SET TASKS:
A. In the blog post, what time was it when the writer finally got to the hotel?
B. Copy the blog post word for word from "I've come a" to "because I have to.".

QUOTED PASSAGE:
I've come a long way in the past year. With the help of some truly amazing people I've gone through some self discovery and acceptance. I'm learning to stop judging people and myself and just be aware. I'm learning what makes me happy, what my strengths and weaknesses are and that I'm not perfect and that's ok. My screen shot on my phone says, "I forgive myself. I don't get to be more perfect than anyone else. I am human".  I have a more positive outlook on life, what I want to do, who fits in my life, who doesn't. I'm excited for the future and new experiences. And running because I want to...not because I have to.

Cheers!



Tuesday, May 22, 2012

American Zofingen - My finest hour(s)

Well I'm home and a little recovered from the race.  I feel the need to jot down my experience to remind myself when things get tough, they can't really get any tougher than this!

I left San Diego Thursday AM feeling happy and excited and stress free.  I was knowingly "undertrained" for this race due to taking time off to try and properly heal my knee and hammie / glute issues. But I decided that I would just do the race, not put any pressure on myself and really for the first time set no real time goal other than finish and have fun. As the Slowtwitch banterings started (AmZof pre-race smack talk), I knew I was going to meet some amazing, nice and funny people so I made peace with myself for just going for the fun of it.

So back to Thursday.....I board the plane, we depart from the gate and then the pilot tells us a bird flew into the plane the night before and they had a mechanic on the way to check things out and clear us to take off.  OK fine....this takes oh I don't know, about an hour.  We get cleared and then we sit on the taxiway because we missed our opportunity to take off and now there are too many planes on approach (the joy of living in a city with an airport with only one runway).  So we sit another, oh I don't know 30 minutes.  Finally we take off and land in Chicago.  I missed my connection (no surprise), but got re-booked on the next flight. Well, the next flight flew from Chicago to Indianaoplis to Baltimore (3 hour layover) to Albany. So, by the time I landed in Albany, got my suitcase, rented my car and drove to the hotel, it was 1 AM. Ok fine.  The bad part of the trip is over. Let's get some sleep and start having fun TO-morrow.

ENTRIES PROVIDED:
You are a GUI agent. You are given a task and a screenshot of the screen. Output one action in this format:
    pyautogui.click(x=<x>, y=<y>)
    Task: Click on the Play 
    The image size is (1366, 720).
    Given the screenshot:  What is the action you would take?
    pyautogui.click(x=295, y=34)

---

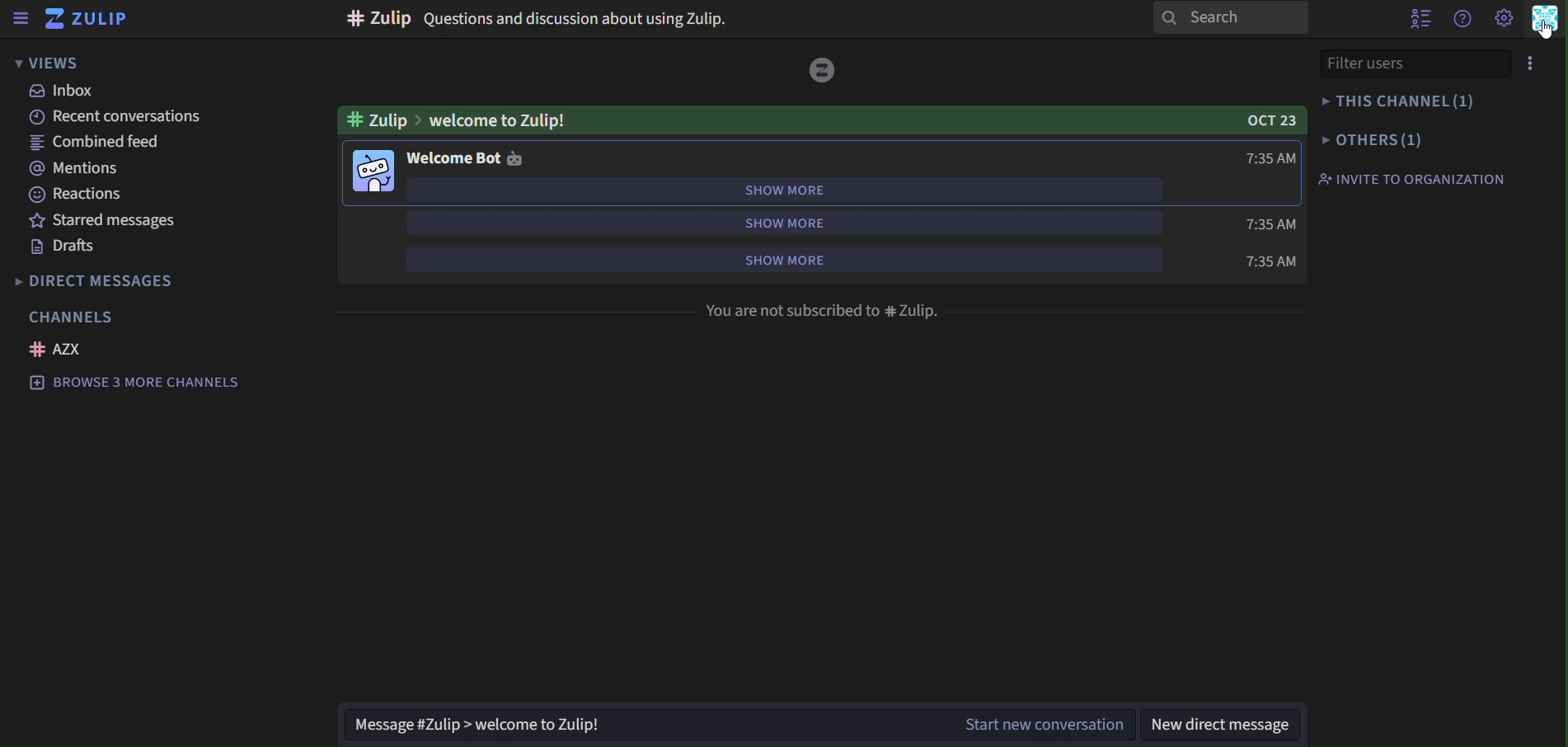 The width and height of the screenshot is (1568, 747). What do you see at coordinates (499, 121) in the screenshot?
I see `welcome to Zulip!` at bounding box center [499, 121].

CORRECT ANSWERS:
A. 1 AM

B.
I've come a long way in the past year. With the help of some truly amazing people I've gone through some self discovery and acceptance. I'm learning to stop judging people and myself and just be aware. I'm learning what makes me happy, what my strengths and weaknesses are and that I'm not perfect and that's ok. My screen shot on my phone says, "I forgive myself. I don't get to be more perfect than anyone else. I am human".  I have a more positive outlook on life, what I want to do, who fits in my life, who doesn't. I'm excited for the future and new experiences. And running because I want to...not because I have to.